A formal definition of GIS is that it is a combination of hardware, software and procedures that support spatial analysis and decision making. GIS necessarily requires capabilities for data capture, management, manipulation, analysis and display associated with spatially referenced data (see Church and Murray 2009; Longley et al. 2015). Collectively, this means that geographic space can be abstracted as layers of information, as suggested in Fig. 10.1, enabling integration and analysis within and across layers.

Fig. 10.1
figure 1

GIS based layers of spatial information

The process of data capture in GIS involves abstracting the earth, or a portion of it, as a digital representation. This is often done as either a raster or a vector model. The creation of data is possible using many approaches, possibly involving the use of GPS, aerial sensing, drones and/or other sensing devices or may be based on manual digitizing, automated conversion and/or geocoding. The data management component of GIS is concerned with storage, access and query efficiency. The operational response and processing capabilities of GIS software is dependent on managing data efficiency.

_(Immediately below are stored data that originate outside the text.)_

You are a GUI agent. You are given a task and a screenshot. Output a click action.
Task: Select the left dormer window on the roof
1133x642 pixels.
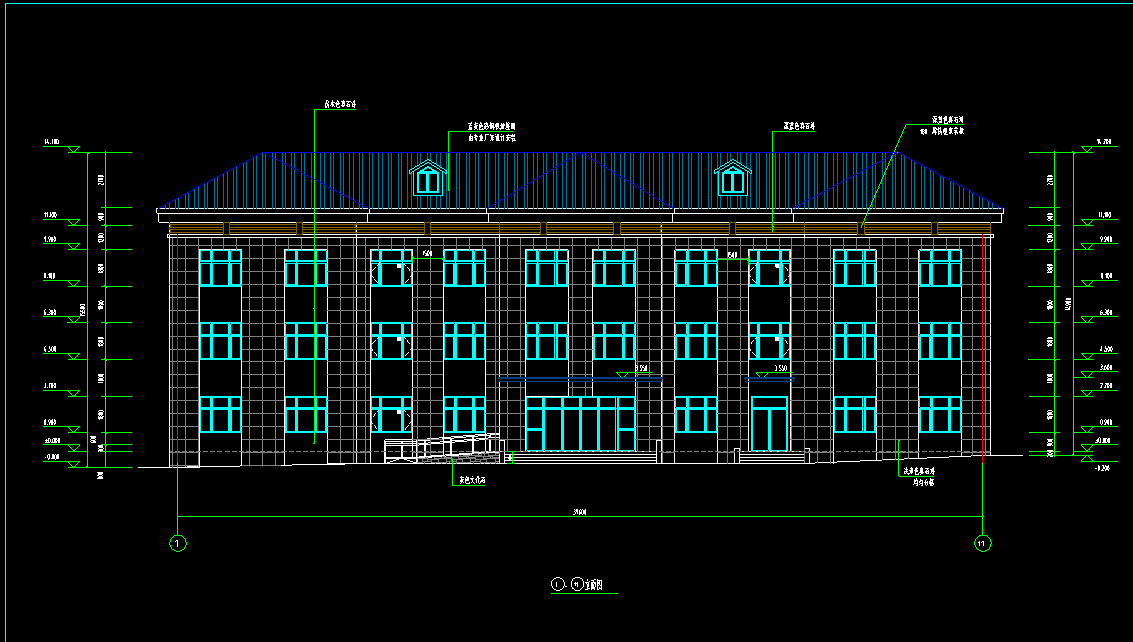point(428,179)
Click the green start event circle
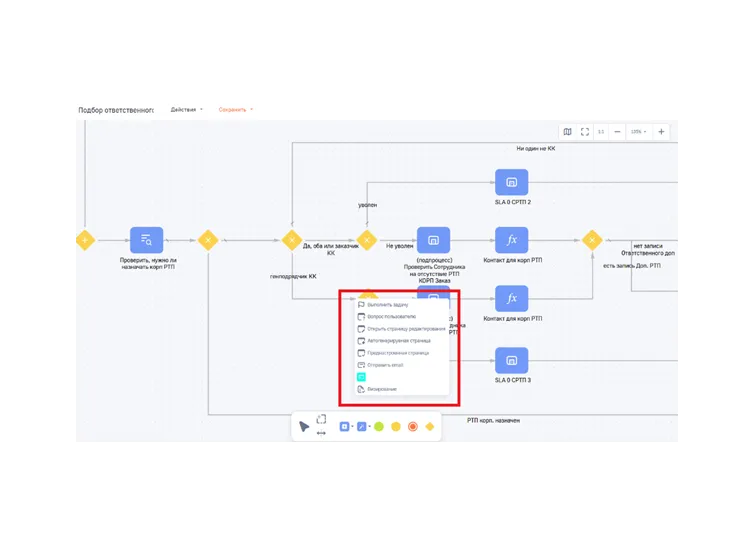This screenshot has width=755, height=541. tap(379, 427)
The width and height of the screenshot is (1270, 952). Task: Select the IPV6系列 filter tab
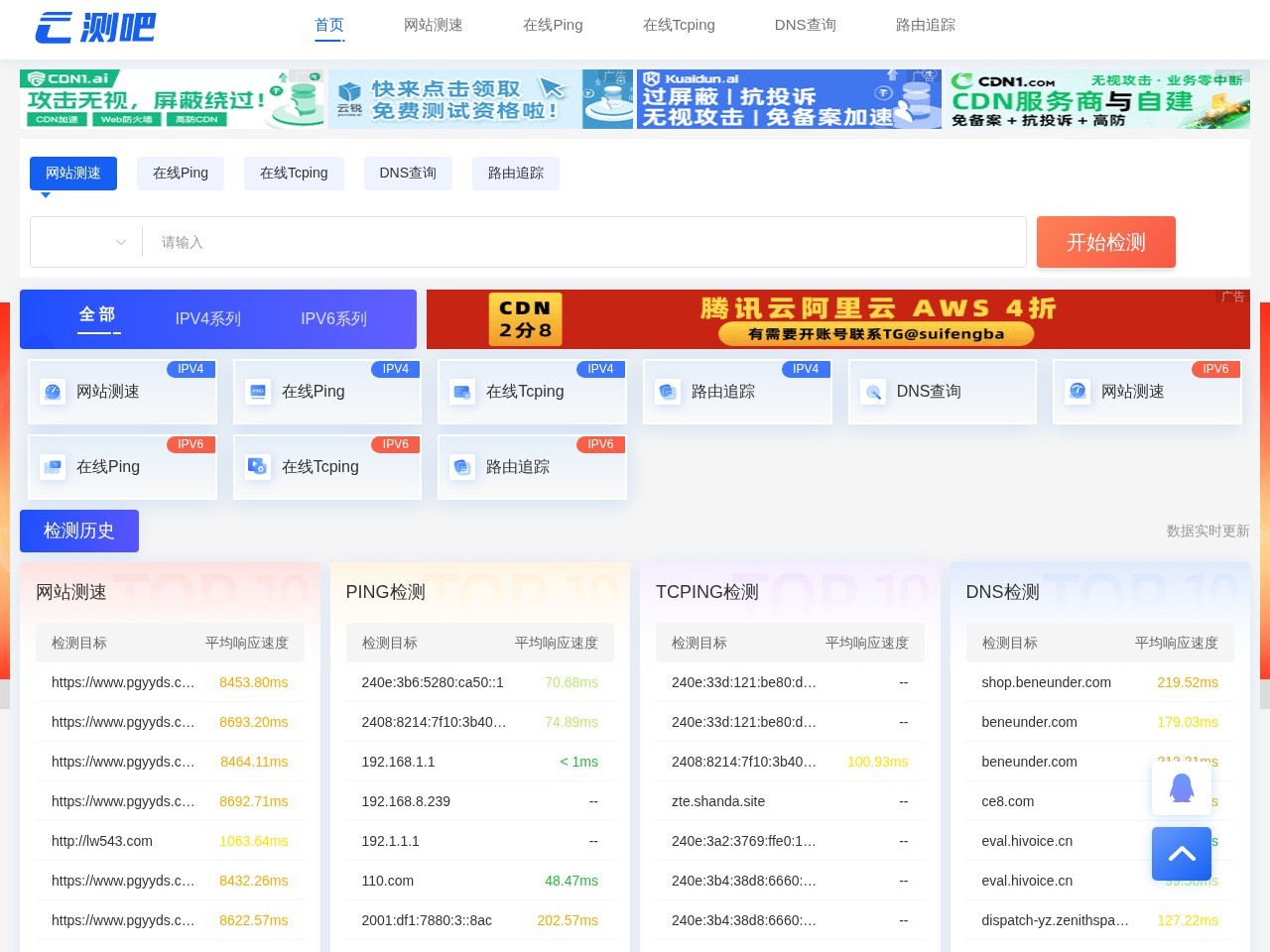[x=333, y=319]
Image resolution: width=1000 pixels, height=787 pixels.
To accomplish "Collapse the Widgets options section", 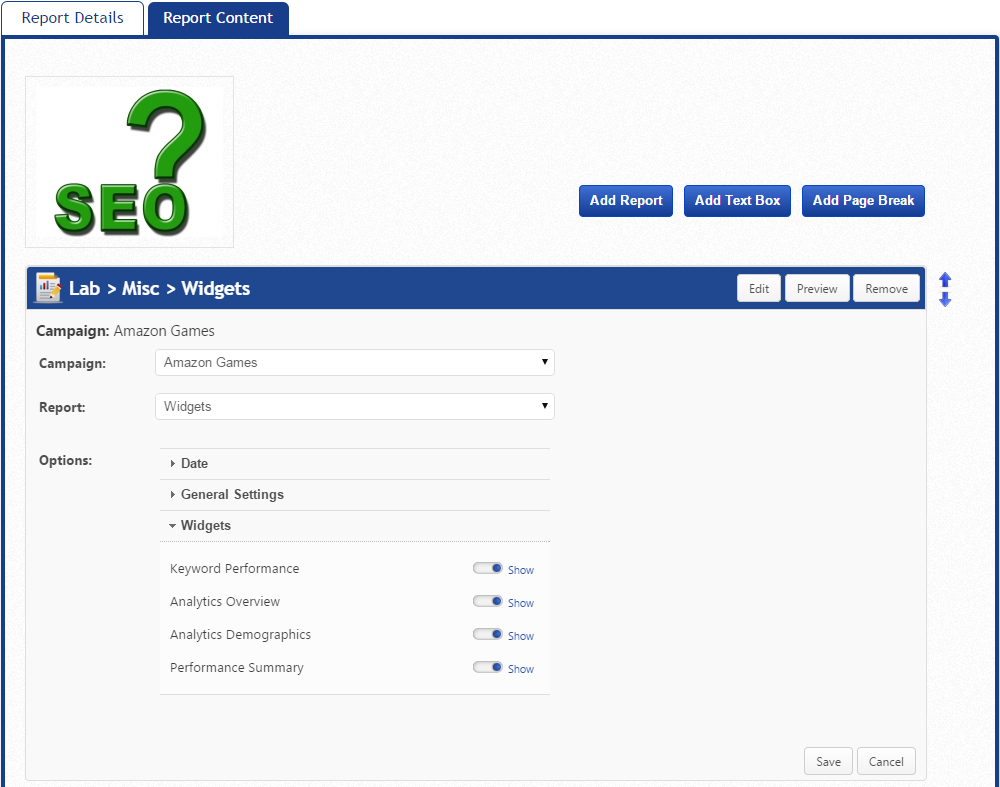I will click(205, 526).
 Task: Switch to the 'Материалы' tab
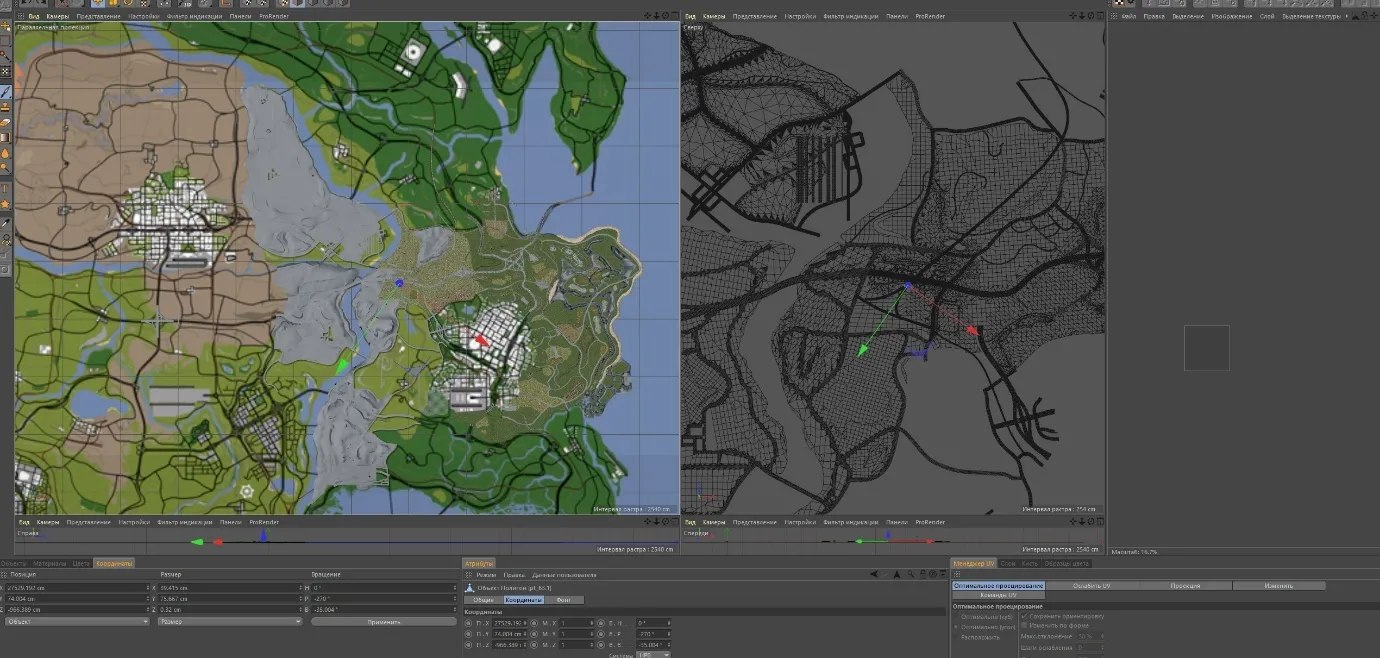pyautogui.click(x=50, y=563)
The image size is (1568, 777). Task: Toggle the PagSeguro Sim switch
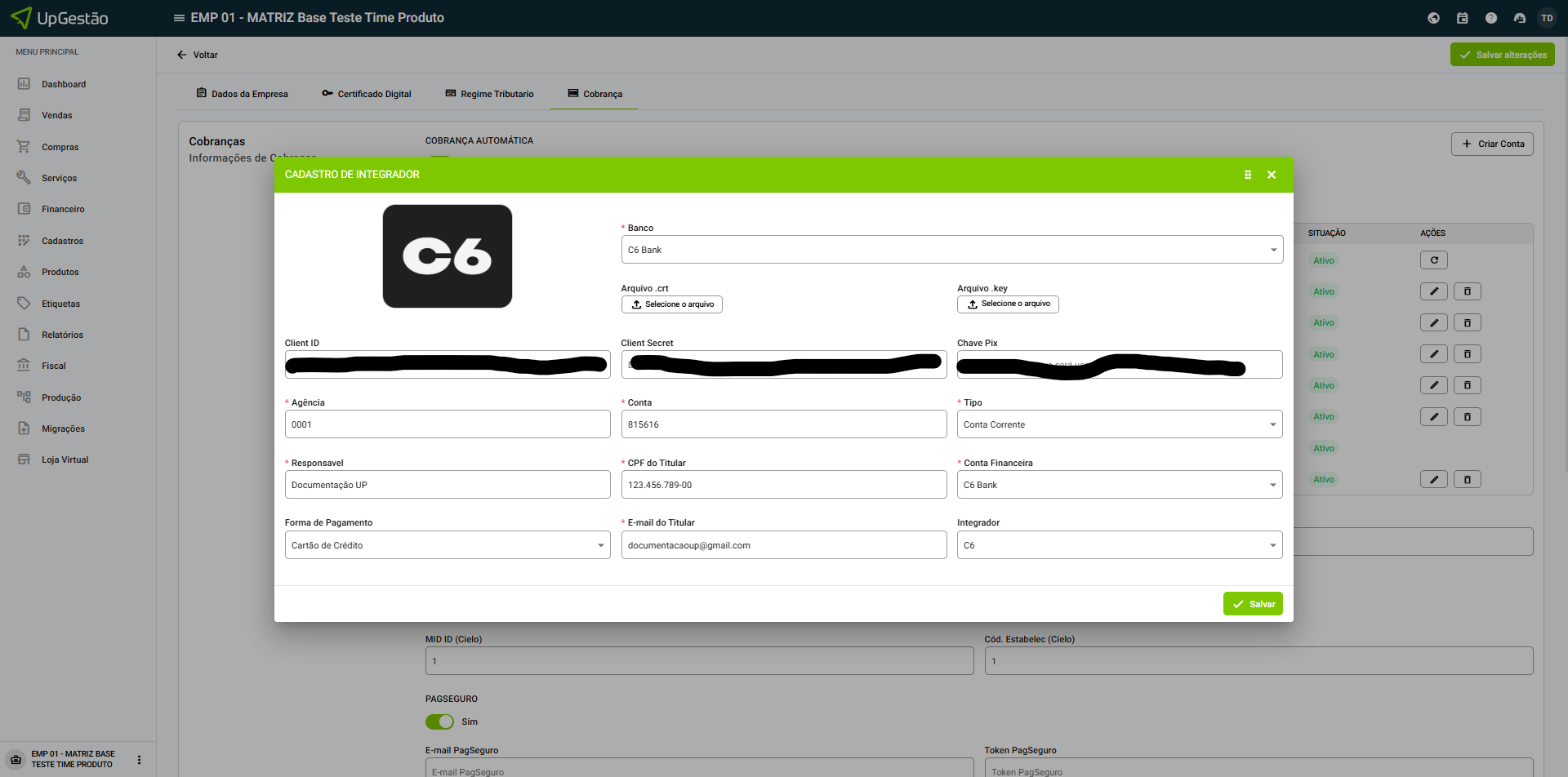point(439,722)
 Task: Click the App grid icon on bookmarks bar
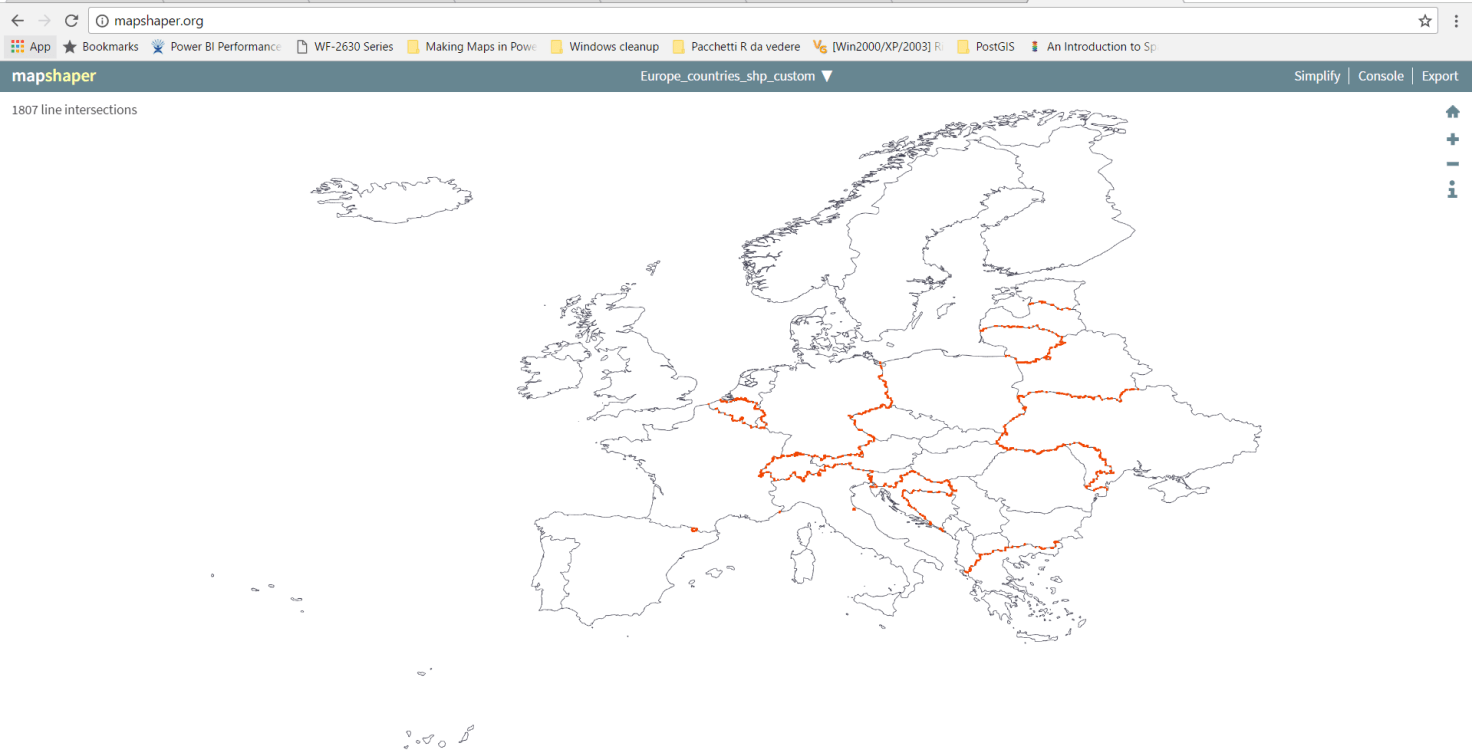17,46
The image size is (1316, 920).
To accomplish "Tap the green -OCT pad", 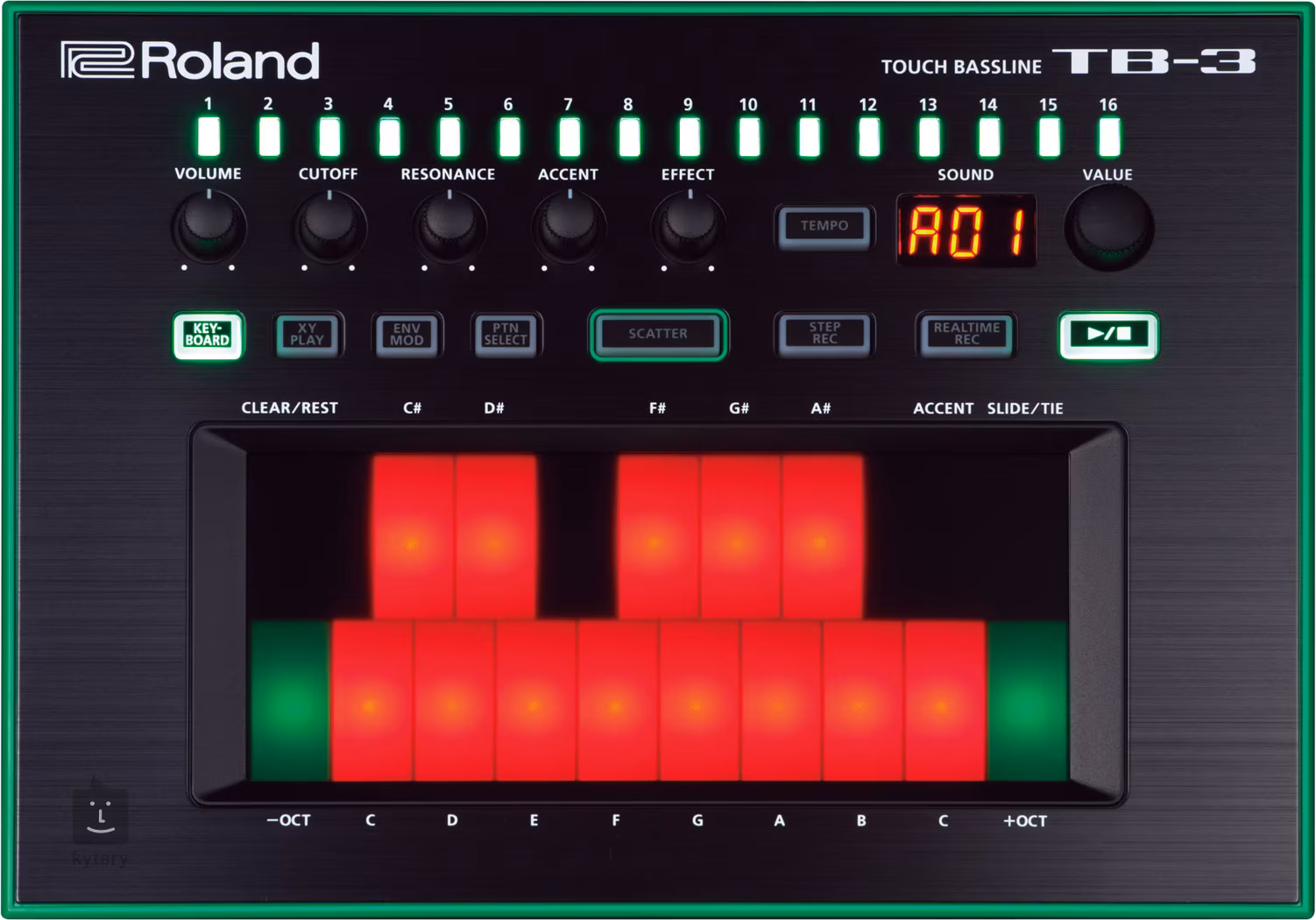I will tap(290, 701).
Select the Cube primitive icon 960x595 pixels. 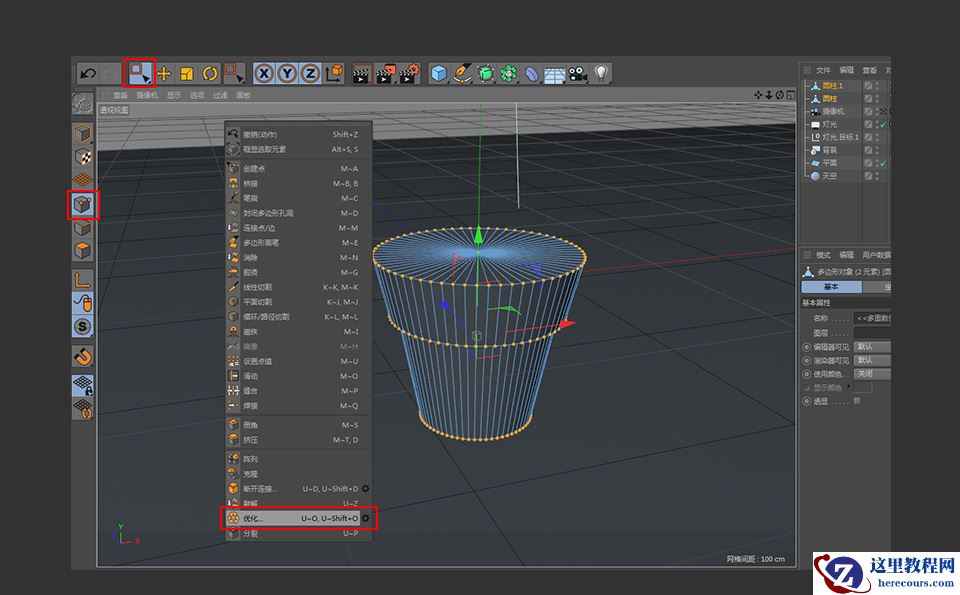tap(438, 72)
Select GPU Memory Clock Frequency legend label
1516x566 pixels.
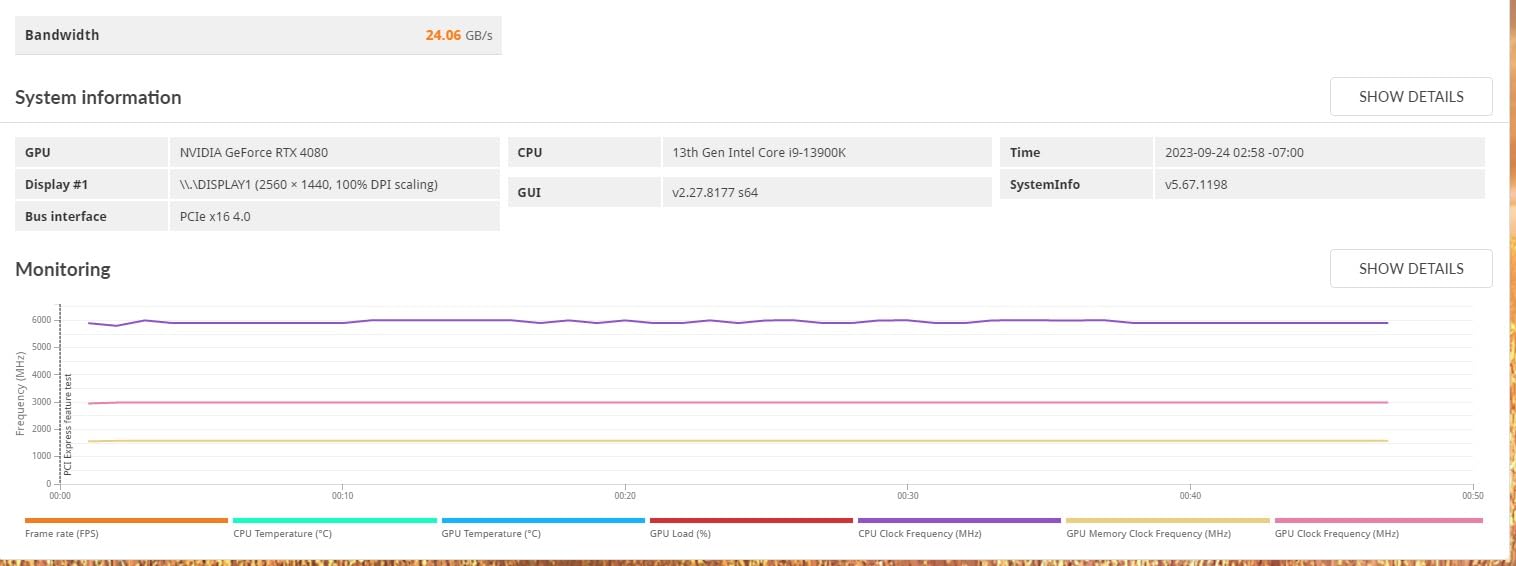coord(1148,534)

The manipulation of data in GIS is necessary for many reasons. Transformation of different layers of information to a consistent frame, or coordinate system, is a very common manipulation approach. Another classic spatial manipulation approach is projection of three-dimensional latitude and longitude referenced spatial information into a two-dimensional coordinate system. Processing, calculation and display, as an example, may require two-dimensional representation, depending on the analysis setting. Other contexts, however, may require a three-dimensional depiction. Various spatial manipulation approaches are considered standard in GIS, including simplification and aggregation, among others. Examples of each of these manipulation functions in regional science work is readily found. Simplification may involve the derivation and use of a centroid to represent a county. Aggregation might entail the spatial combination of two (or more) adjacent census tracts in order to form one new polygon that represents the unit of analysis.

The data analysis capabilities of GIS have historically been perceived to be limited. However, this is a bit unfair because there are actually many analytical capabilities, ranging from attribute summary, spatial summary, containment assessment, polygon overlay, map algebra, deriving distance and proximity, buffering, interpolation, cluster detection, etc. In total, there is a wealth of analytical capabilities, but has historically not included advanced statistical, geostatistical, geosimulation and spatial optimization approaches (Anselin and Getis 1992; Fischer and Nijkamp 1992; Goodchild and Haining 2004). The major commercial packages generally include some access to geostatistical and spatial optimization methods, and libraries/software like GeoDA offer advanced spatial statistical methods (Church and Murray 2009; Murray 2010).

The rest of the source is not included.